Suriye Muhalif ve Devrimci Güçler Ulusal Koalisyonu (SMDK), Fransız yargısının Suriye diktatörü Beşşar Esed ve kardeşi Mahir Esed hakkında yayımladığı tutuklama emrinin memnuniyet verici olduğunu bildirdi.
SMDK’nın resmi internet sitesinde yer alan basın açıklamasında, Fransız yargısı tarafından verilen bu karar üzerine Birleşmiş Milletler’in (BM) sorumluluk yüklenerek Suriye meselesini Uluslararası Ceza Mahkemesi’ne (UCM) taşıması talep edildi.
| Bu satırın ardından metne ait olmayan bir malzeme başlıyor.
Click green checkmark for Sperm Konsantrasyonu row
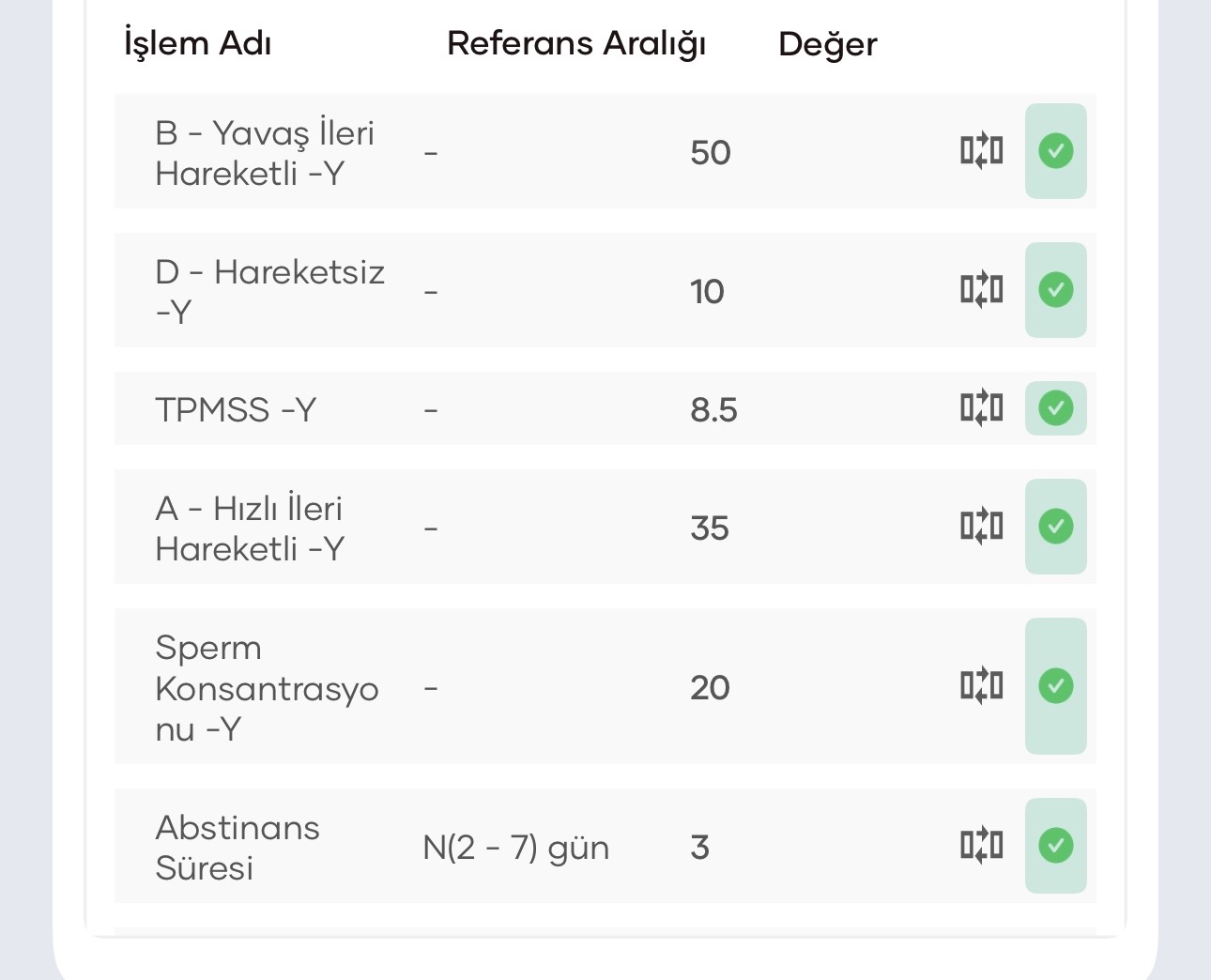The height and width of the screenshot is (980, 1211). 1056,686
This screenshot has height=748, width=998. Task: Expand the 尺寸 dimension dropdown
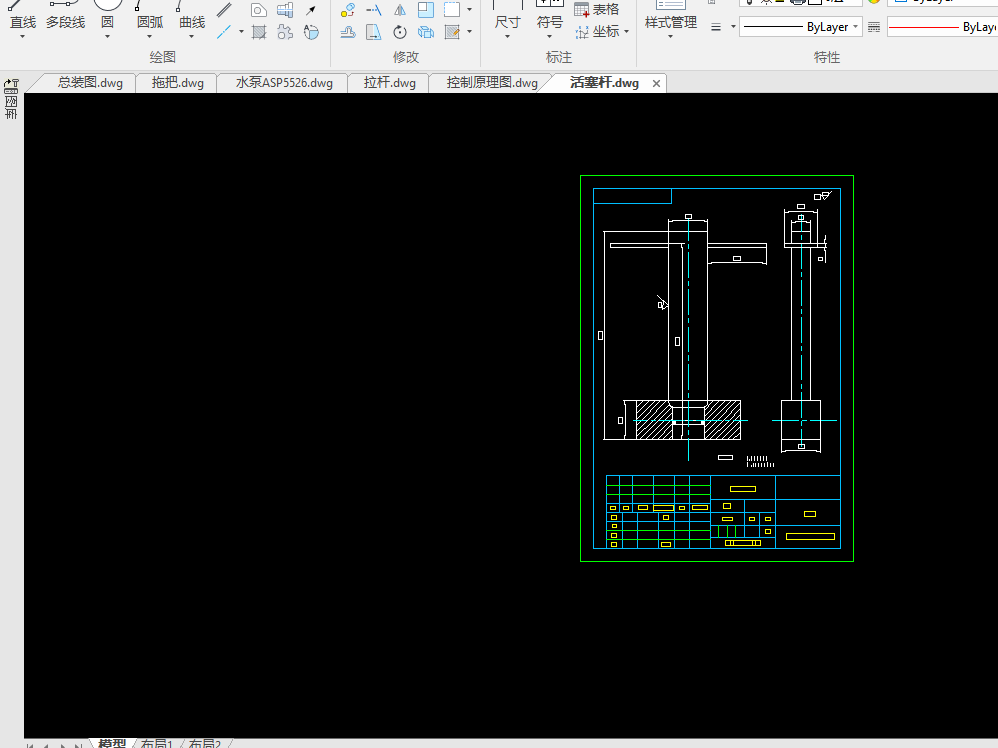click(507, 37)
Kararın savaş suçlularının korunamayacağını bir kez daha gösterdiğine dikkat çeklen açıklamanın tam metni şöyle;
Suriye Muhalif ve Devrimci Güçler Ulusal Koalisyonu (SMDK) olarak, Fransız yargısının Suriye rejiminin başı Beşşar Esed ve kardeşi Mahir Esed ile yardımcıları hakkında, Şam’ın Doğu Guta bölgesinde 2013 yılında sivillere yönelik kimyasal silah saldırısı düzenlenmesi nedeniyle tutuklama kararı çıkarmasını memnuniyetle karşılıyoruz. Bu karar savaş suçlularını hiçbir şeyin koruyamayacağı ilkesini güçlendiren önemli bir karardır.
Suriye’ye ilişkin adalet ve hesap sorma sürecinin işletilmesiyle Esed rejiminin sembol isimlerinden sivillere yönelik işledikleri yüzlerce savaş suçunun hesabının sorularak kurbanlar için adaletin sağlanması büyük önem taşımaktadır. Bu noktada, insan hakları kurumlarının adaletin sağlanması, yasaların uygulanması ve insanlık karşıtı savaş suçları işleyenlerden hesap sorulması yolunda gösterdikleri çabaların övgüye şayan olduğunu düşünüyoruz. Birleşmiş Milletler (BM) tarafından oluşturulacak mekanizmalarla Suriye’deki katliamlara taraf olan güçlerin BM Güvenlik Konseyi’nde (BMGK) bu hususta oy kullanmasının engellenmesi ve bunun mümkün olmaması halinde BM Genel Kurulu’nun barışı sağlamak üzere devreye girmesi gerektiğini ve bu kapsamda BMGK aracılığıyla Suriye meselesinin Uluslararası Ceza Mahkemesi’ne (UCM) taşınmasını zaruri görüyoruz.
SMDK olarak, Uluslararası Kimyasal Silahları Yasaklama Komitesi (OPCW) ve BM Suriye Bağımsız Soruşturma Komitesi’nin, yürüttükleri soruşturmalar neticesinde yayımladıkları raporlarla rejimin 2118 sayılı BMGK kararının uygulanmasından sonra sivillere yönelik kimyasal saldırılar düzenlediğini ispat ettiğini hatırlatmak istiyoruz. Dolayısıyla BMGK’nın, kimyasal saldırılara ilişkin kararları uygulamak ve BM Bildirgesi’nin 7’inci maddesi kapsamında adaletin sağlanması için harekete geçmekle sorumlu olduğunun bir kez daha altını çiziyoruz.